The way Koh sees it, she always had all of these interests—ancient myths, linguistics, contemporary angst. The animals just happened to work as a theme to bring them all together into a bundle of fine points.
Given all that, if I tell you that, a few years ago, in the midst of a month of intense work and military-grade regiment—make, sleep, eat, repeat—Koh decided to amuse herself by painting the foods she was eating, you’ll probably guess that this lighthearted technical experiment took a pretty quick turn for the pathological, the eerie, and the unbelievably seductive. It did.
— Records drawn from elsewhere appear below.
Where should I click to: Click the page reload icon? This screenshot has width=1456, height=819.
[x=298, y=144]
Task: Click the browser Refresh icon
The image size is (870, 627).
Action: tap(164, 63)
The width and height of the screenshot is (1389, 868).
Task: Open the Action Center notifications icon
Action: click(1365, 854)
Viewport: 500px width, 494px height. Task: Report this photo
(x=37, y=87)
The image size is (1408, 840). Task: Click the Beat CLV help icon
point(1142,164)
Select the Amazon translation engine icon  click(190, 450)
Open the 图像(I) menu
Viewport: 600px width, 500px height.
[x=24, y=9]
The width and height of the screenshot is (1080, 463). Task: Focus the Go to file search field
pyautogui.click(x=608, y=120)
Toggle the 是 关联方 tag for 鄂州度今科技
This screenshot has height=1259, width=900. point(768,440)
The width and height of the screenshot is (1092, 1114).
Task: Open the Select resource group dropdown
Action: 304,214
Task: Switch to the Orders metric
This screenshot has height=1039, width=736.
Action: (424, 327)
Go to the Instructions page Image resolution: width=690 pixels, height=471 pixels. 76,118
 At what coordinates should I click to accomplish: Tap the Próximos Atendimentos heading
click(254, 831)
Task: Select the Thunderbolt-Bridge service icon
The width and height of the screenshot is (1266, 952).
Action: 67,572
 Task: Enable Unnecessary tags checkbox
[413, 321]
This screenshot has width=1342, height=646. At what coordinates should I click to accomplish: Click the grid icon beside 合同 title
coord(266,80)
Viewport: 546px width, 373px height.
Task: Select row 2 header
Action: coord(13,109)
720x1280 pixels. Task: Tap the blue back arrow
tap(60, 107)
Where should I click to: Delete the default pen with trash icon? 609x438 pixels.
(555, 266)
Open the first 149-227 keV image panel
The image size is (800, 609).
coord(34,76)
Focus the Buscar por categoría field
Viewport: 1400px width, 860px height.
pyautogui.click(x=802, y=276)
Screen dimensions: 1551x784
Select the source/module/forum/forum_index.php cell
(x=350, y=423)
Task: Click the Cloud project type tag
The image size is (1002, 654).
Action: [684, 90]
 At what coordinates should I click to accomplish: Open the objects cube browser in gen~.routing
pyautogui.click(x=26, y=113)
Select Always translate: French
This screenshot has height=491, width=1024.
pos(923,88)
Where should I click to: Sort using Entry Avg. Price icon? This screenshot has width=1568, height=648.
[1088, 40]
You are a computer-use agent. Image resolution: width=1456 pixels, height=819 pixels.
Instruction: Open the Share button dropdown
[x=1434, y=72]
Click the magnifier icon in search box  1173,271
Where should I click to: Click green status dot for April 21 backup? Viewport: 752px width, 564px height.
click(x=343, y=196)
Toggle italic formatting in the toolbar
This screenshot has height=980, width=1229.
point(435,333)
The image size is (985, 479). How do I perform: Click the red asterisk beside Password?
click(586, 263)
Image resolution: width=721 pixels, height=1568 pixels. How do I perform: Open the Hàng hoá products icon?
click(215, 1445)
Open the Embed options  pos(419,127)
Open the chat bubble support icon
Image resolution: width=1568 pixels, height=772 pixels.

For years now, Koh has been one-upping food Instagrammers by making something even prettier than food photos—beautiful drawings, subdued in color, positively indulgent in tone, of milkshakes, donuts, steak, shrimp, fish fillets, oysters, eggs, paella, ceviche, and just about any other food you can think of. Because, of course, she has been mining food imagery for every last drop of psychology, obsession, identity, and sensuality it’s got.
Tomorrow, Feb. 19, Koh will give a lecture on her work, thoughts, and research around her drawings and notions of “food porn.” For starters, she’s discovered a whole genre of YouTubers who make content to keep solo diners company, and another whole genre of YouTubers demonstrating the half-gross, half-irresistible sounds of chewing crunchy confections.
Eunkang Koh‘s lecture, “The Visual Culture of Food and Desire” takes place Wednesday, Feb. 19, 6-7:30 p.m., in Room 124 in the Knowledge Center at the University of Nevada, Reno. Admission is free.